> **Exercise prompt**
Once the line containing "Task: Click the fit-to-screen" is found in the entries below, restate it and each following line word for word, stopping after the line containing "Given: Click the Gitignore".

[Stored records]
══════════

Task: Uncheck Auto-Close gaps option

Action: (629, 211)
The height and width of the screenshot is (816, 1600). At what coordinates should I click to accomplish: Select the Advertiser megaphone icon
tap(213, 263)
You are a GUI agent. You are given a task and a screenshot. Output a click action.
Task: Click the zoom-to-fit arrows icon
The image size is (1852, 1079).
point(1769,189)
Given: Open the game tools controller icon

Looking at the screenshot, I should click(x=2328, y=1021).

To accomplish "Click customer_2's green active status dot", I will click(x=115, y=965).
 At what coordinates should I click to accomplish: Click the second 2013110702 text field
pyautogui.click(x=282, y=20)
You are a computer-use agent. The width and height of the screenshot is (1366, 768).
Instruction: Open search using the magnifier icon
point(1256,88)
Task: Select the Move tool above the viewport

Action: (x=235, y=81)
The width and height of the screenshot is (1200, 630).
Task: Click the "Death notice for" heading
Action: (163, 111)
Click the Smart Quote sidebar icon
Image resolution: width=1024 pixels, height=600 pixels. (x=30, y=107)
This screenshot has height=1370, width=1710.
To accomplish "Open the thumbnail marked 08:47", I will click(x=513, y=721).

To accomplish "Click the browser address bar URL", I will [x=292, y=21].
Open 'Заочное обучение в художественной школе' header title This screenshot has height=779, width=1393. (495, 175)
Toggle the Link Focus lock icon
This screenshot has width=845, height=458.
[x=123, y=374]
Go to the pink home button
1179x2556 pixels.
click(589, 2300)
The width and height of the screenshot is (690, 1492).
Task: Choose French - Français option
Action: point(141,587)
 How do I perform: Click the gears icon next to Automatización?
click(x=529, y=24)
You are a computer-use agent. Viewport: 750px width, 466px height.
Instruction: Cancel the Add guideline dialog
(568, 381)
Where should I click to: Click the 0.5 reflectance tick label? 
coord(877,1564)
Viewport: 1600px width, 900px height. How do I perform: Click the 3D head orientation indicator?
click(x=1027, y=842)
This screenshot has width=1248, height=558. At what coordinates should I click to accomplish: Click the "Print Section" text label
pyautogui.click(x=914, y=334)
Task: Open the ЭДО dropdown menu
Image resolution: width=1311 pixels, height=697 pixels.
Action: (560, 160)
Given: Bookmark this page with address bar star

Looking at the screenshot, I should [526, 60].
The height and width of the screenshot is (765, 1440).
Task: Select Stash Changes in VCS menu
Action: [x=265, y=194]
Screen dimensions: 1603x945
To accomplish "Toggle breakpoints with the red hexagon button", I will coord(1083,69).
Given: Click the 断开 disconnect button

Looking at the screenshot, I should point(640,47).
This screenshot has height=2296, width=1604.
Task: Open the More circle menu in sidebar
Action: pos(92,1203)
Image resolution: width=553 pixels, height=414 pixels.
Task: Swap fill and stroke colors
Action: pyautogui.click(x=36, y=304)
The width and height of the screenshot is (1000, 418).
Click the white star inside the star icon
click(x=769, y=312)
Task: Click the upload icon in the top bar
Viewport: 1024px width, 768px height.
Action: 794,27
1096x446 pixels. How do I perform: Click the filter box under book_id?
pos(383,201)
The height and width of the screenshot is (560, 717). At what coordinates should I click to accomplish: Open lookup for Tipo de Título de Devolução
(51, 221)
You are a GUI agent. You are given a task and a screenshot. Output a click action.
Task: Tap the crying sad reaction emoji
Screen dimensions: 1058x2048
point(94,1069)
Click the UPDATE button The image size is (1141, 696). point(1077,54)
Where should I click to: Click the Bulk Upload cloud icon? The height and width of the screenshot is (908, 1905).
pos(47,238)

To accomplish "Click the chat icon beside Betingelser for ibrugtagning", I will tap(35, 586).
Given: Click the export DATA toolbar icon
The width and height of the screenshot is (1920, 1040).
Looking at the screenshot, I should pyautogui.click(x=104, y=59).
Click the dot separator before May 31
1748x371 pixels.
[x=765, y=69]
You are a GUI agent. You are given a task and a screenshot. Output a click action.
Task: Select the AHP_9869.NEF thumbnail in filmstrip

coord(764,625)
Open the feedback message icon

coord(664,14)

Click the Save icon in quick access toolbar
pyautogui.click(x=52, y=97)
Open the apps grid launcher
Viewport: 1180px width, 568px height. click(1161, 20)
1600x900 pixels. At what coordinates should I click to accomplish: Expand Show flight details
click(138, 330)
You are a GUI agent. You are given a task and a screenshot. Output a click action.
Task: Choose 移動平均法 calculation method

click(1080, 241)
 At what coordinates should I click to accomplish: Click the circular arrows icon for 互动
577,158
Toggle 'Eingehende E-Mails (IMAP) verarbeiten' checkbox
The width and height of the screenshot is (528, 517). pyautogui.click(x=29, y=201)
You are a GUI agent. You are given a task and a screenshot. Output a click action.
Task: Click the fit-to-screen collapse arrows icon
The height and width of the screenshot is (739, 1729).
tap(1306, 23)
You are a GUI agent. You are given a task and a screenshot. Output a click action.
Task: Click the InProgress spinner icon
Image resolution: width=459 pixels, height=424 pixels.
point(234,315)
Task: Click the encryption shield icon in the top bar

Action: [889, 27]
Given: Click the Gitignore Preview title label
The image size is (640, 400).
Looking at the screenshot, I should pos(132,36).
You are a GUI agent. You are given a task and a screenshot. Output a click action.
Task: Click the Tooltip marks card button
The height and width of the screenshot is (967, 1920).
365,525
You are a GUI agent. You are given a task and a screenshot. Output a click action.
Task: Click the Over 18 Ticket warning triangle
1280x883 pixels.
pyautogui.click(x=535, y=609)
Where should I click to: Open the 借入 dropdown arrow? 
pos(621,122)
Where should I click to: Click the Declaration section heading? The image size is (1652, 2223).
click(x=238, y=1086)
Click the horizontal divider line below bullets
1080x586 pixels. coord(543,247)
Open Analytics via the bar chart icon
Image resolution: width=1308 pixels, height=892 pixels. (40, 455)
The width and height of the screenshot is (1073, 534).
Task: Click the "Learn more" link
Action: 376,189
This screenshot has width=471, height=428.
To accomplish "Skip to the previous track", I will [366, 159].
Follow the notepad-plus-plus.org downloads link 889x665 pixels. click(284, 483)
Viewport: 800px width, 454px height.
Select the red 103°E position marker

══════════

> **Answer to the problem**
Task: Click the fit-to-screen collapse arrows icon
The height and width of the screenshot is (739, 1729).
tap(1306, 23)
You are a GUI agent. You are given a task and a screenshot. Output a click action.
Task: Click the InProgress spinner icon
Image resolution: width=459 pixels, height=424 pixels.
point(234,315)
Task: Click the encryption shield icon in the top bar

Action: [889, 27]
Given: Click the Gitignore Preview title label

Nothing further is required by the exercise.